### WHAT NEEDS TO BE DONE
After locating the line with "Image resolution: width=625", repeat it and every following line to the end of the listing, exactly. Omit the pictures.

### RECORDED INFORMATION
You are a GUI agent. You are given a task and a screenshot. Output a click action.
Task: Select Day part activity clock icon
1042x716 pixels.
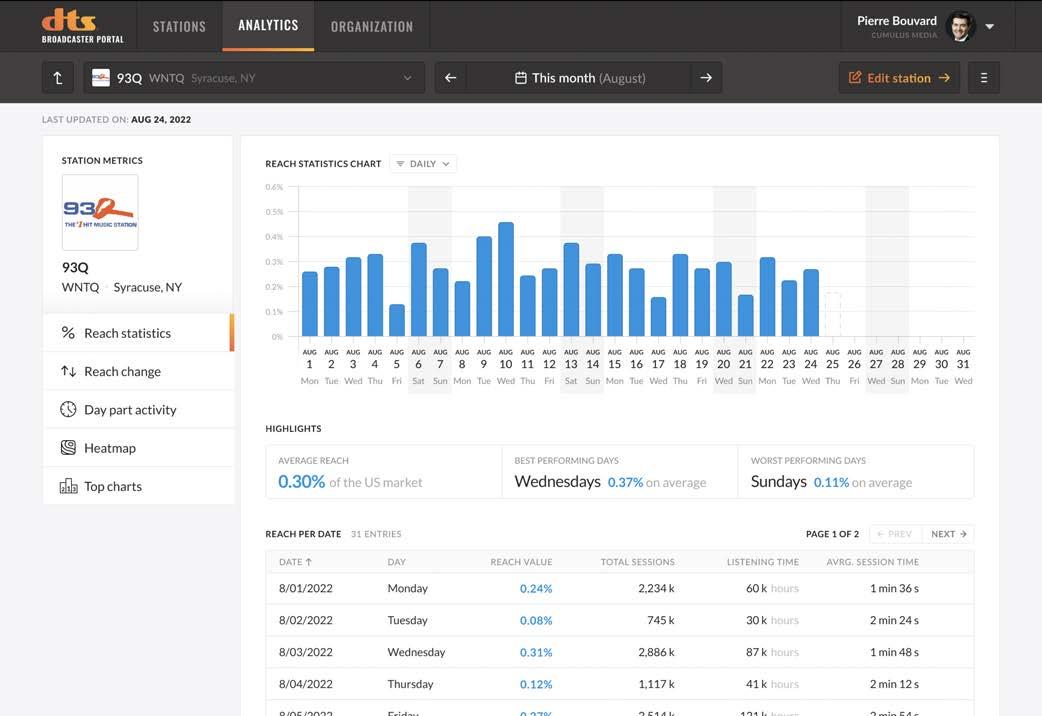68,410
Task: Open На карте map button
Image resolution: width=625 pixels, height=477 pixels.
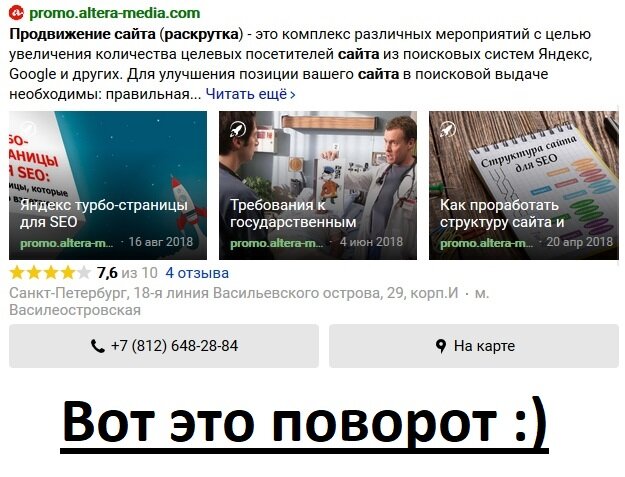Action: tap(474, 346)
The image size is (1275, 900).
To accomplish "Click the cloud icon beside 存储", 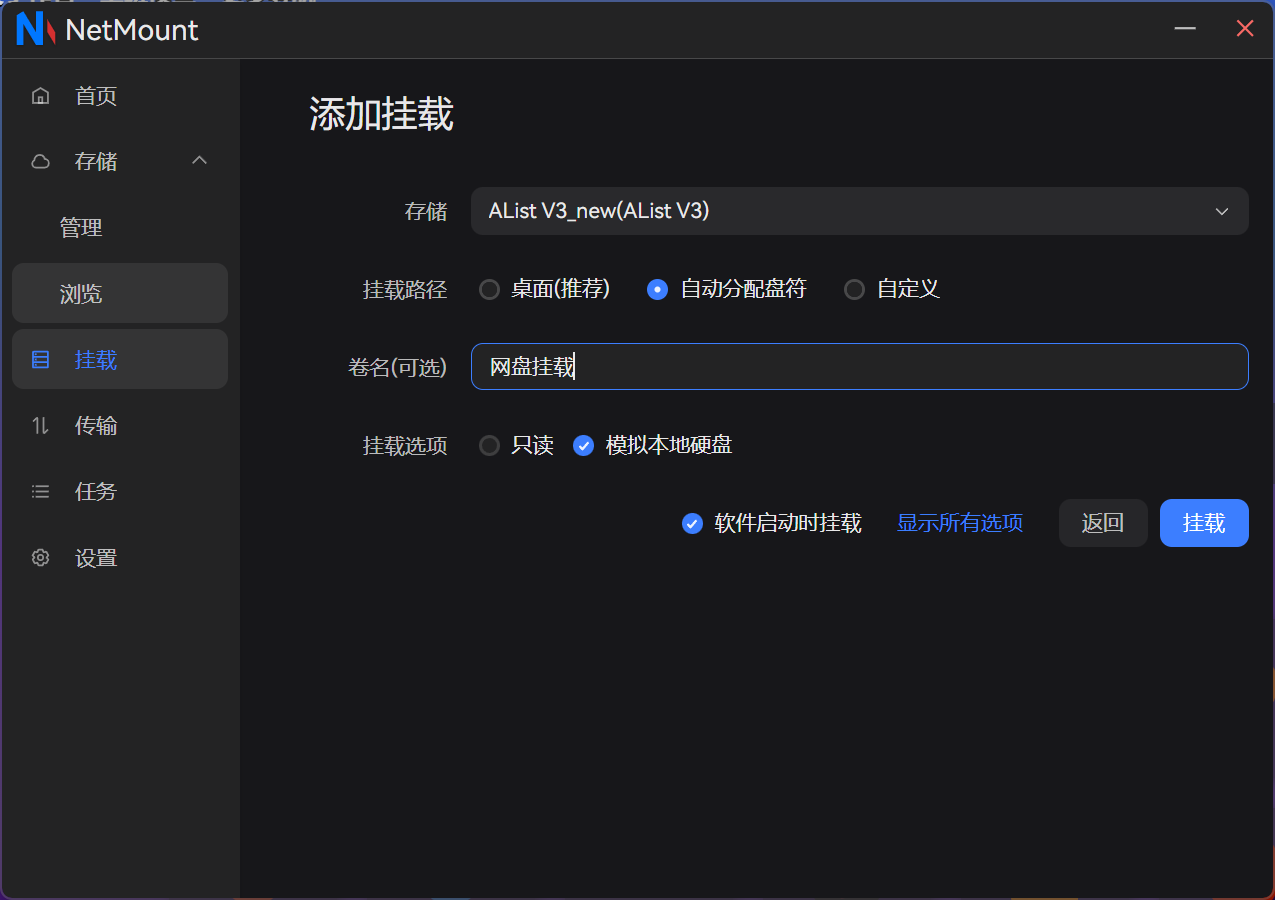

### EXERCISE RESULT
Image resolution: width=625 pixels, height=477 pixels.
Action: tap(474, 346)
The image size is (1275, 900).
To accomplish "Click the cloud icon beside 存储", 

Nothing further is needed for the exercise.